GRAND RAPIDS, Mich. (WOOD) — Cases of the respiratory syncytial virus are much higher than what is typically seen this time of year, according to health officials at Helen DeVos Children’s Hospital. 

RSV is a common respiratory virus that typically causes mild symptoms similar to those of a common cold. While most people recover within a couple of weeks, it can be more serious for infants and older adults. 

“This is a very unique year because RSV came onto the scene in the summer which very, very rarely happens in the state of Michigan,” said Dr. Rosemary Olivero, a pediatric infectious disease specialist at Helen DeVos Children’s Hospital. 

As of Thursday, there were 21 infants in the hospital with RSV and all 21 of them were in the intensive care unit.

Olivero says the case numbers they’re seeing now are what they would see during a typical winter. This makes it almost impossible to know how long the RSV season will last or how bad it will be this year.

“(It) certainly is related to the COVID-19 pandemic, the shifts of the use of masks and how people are behaving in general,” Olivero said. 

She added that the areas where they’re seeing the most spread are in places where lots of children are congregating together, like daycares or other group childcare settings. These are the places where it’s important to be more careful. 

“If you’re reliant on daycare, daycares do as much as they absolutely can to prevent the spread of infections but there may be limits to what you can do as a parent in that situation,” said Olivero.

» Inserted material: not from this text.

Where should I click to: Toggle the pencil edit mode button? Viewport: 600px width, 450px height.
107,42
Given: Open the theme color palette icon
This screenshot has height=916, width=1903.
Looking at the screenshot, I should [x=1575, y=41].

Children with underlying heart and lung diseases and those who are born very prematurely are at the highest risk for the virus.

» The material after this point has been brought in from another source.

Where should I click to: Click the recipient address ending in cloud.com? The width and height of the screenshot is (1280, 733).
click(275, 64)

Olivero recommends keeping infants away from anyone who is sick with any respiratory viral symptoms and avoid having your baby touch things that have been touched by other people or put in the mouths of other children.

There is a preventative medication called Synagis that can be given to those high-risk infants to help prevent serious lung diseases caused by the virus.

Olivero said it’s generally given to children in the winter but due to the unusual RSV season, the hospital has worked with insurance carriers to approve the use of the medicine now. She encourages parents to talk to their child’s doctor about getting an appointment set up.

Many of the health measures that prevent COVID-19 can also help prevent the spread of RSV. Since RSV is spread both through contact with droplets from infected people and through surfaces, Olivero said masks can be effective but handwashing is vital.